Question for the genetics experts here.... Homozygous tobiano???

I know homozygous tobianos will produce tobiano ALL the time, but will the offspring of one homozygous tobiano parent and one solid/non-homozygous parent (TB or ISH) have a higher tobiano production rate than say the average 50/50 chance?? Sorry if this sounds confusing. Thanks.

Nope.
50/50 since the solid contibutes negative for Tobiano.

UNLESS the solid is untested and is a minimal Tobiano (not showing enough to determine visually, but geneticallly Toto).
In that case the offspring of that ‘solid’ from a homozygous Tobiano could be Homozygous as well (and would test as Homozygous) and pass on the To gene 100% of the time.

The rest is just the randomness of a coin flip every foal.

Thanks…that is what I thought!!

Retorical question… why is it some non-homozygous tobianos and some dominant white (Puchilingui /TB, offspring particularly) or overos seem to be so much stronger producing color on solid mares?? Our stallion, Puchi’s Rambo by Puchilingui had “almost” 100% color production in his whole breeding career, while breeding only solid mares!! Just asking. Probably just a stroke of luck!!

Sometimes it has to do with color linkage of genes. Bright white was black based, but on the whole the DW families are expressed more on a chestnut base/ repressed more on a black base. I have had 5 white DW foals all on a chestnut base.

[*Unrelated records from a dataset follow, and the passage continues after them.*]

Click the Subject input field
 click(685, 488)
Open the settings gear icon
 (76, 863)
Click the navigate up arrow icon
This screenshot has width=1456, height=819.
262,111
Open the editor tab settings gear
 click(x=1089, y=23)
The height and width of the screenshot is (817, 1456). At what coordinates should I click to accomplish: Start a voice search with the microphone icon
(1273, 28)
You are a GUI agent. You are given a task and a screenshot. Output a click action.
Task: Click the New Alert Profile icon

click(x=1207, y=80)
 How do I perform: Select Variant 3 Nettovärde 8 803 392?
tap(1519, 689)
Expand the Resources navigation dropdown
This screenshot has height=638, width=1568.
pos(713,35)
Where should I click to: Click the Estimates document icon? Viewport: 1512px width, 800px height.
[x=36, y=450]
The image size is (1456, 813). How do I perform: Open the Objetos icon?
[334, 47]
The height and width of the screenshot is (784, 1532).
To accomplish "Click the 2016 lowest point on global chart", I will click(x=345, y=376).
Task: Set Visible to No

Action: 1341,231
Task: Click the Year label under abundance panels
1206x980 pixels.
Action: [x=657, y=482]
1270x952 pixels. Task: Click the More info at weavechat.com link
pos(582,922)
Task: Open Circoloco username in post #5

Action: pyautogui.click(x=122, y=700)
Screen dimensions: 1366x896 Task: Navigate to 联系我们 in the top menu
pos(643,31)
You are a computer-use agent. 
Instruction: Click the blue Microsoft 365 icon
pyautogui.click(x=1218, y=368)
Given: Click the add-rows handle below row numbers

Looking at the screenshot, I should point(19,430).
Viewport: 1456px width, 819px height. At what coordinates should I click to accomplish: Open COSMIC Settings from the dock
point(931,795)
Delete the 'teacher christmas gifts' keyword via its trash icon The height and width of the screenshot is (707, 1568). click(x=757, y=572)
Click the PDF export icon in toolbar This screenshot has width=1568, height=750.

Now Tobi in warmbloods: you almost always see on a black/ bay base… Hard to find a chestnut tobiano wb.

Interesting concept. Puchi’s Rambo was a chestnut/white, but one of our plain black mares…not a white hair, produced 7 loud overo foals in 7 breedings and every one was dark bay/brown or black!!

I am sure there are a lot of color genetics that haven’t yet been identified or found. But what a surprise it is when you get a colored foal out of a solid mare! And of course, the pattern is always fun, too.

I’ve always likened our foaling to a Christmas Grab Bag!!! I’m ALWAYS pleased and surprised!! We had our first foals by “Challenged” this year. All out of Rambo mares…two overos and a pure white mare. We got three FANTASTIC foals, large, correct, but “spotless”!! Lots of chrome - stockings to knees and hocks, but not one single body spot!! Oh well!!

[QUOTE=camohn;7668643]
Sometimes it has to do with color linkage of genes. Bright white was black based, but on the whole the DW families are expressed more on a chestnut base/ repressed more on a black base. I have had 5 white DW foals all on a chestnut base. Now Tobi in warmbloods: you almost always see on a black/ bay base… Hard to find a chestnut tobiano wb.[/QUOTE]

Interesting. You see this in appaloosas as well. Generally a black based tends to suppress the PATN (which produces the spots etc) while chestnut base shows larger expression.

To build on the gene linkage thing. The Kit gene, which is responsible for the majority of white color patterns shares a chromosome with the base color gene. For the most part the two will divide and transfer together. In other words if you have an Ee Toto horse it will pretty much always split with E/To and e/to. But it does get mixed up occasionally.

So the white on the foals from Puchi’s Rambo and the black mare was from dad’s chestnut/white chromosome, where the chestnut was recessive to mom’s black. Foals of those offspring, (if bred to a chestnut) would most likely be chestnut and white or black/bay and not white. The white is likely still linked to their chestnut gene.

I never bred horses it this reminds me of the white mouse I bred to the black and white mouse (tobiano mouse;)). Two litters - 14 brown mice and 3 orange ones.

Otoh my 2 black foals: 4 socks, one with a star/one not,striped hooves.